▸ **ABOUT THIS TASK**: Every record below should be printed exactly, except for the pictures.

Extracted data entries
********************

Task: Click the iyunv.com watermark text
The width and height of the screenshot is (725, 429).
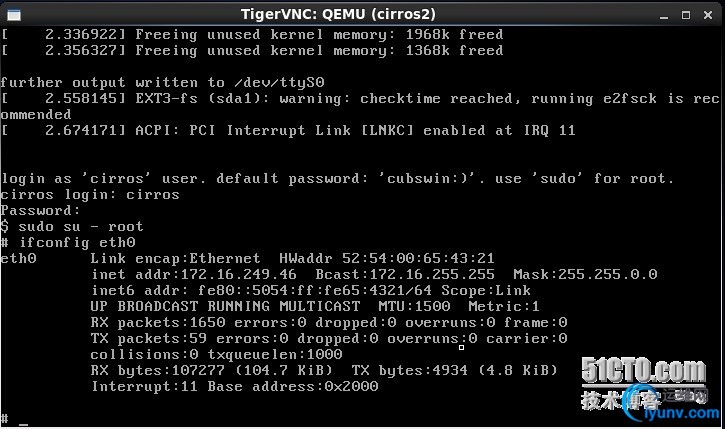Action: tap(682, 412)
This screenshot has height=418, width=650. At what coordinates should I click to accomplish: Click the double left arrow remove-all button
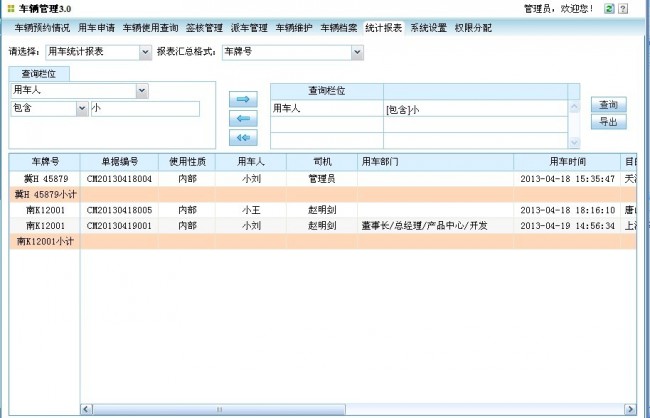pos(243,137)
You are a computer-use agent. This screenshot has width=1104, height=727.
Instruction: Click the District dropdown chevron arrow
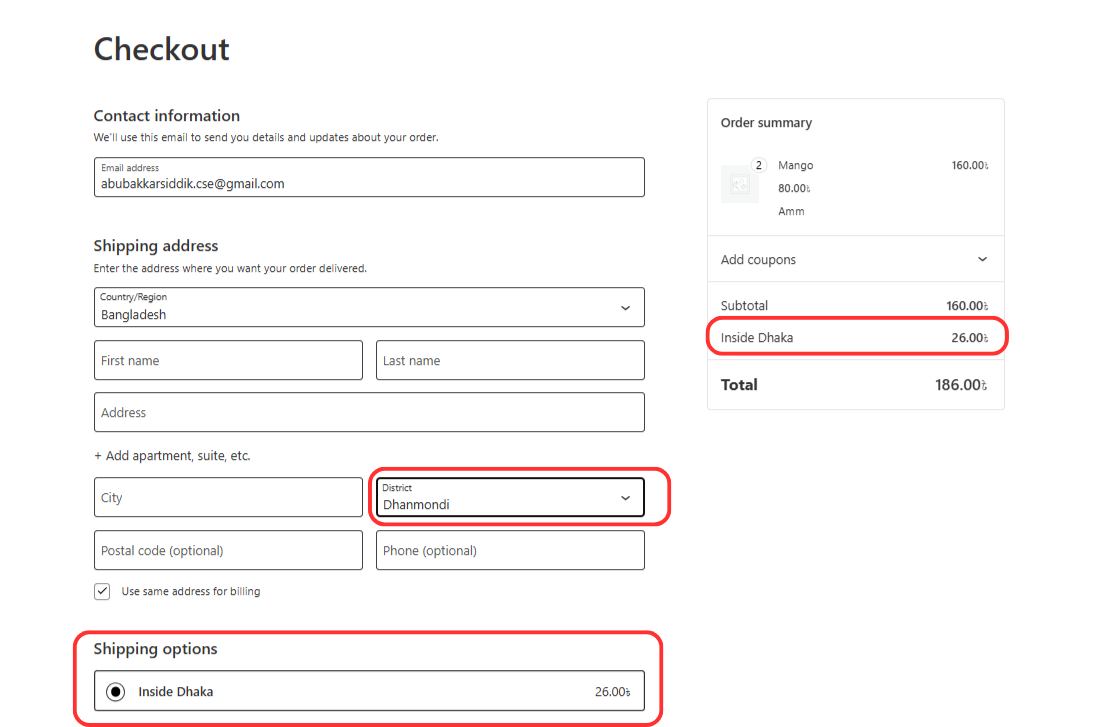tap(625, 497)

********************

▸ **RESPONSE TO THE TASK**:
Task: Click the iyunv.com watermark text
The width and height of the screenshot is (725, 429).
Action: tap(682, 412)
This screenshot has height=418, width=650. At what coordinates should I click to accomplish: Click the double left arrow remove-all button
pos(243,137)
You are a computer-use agent. This screenshot has width=1104, height=727.
Instruction: Click the District dropdown chevron arrow
tap(625, 497)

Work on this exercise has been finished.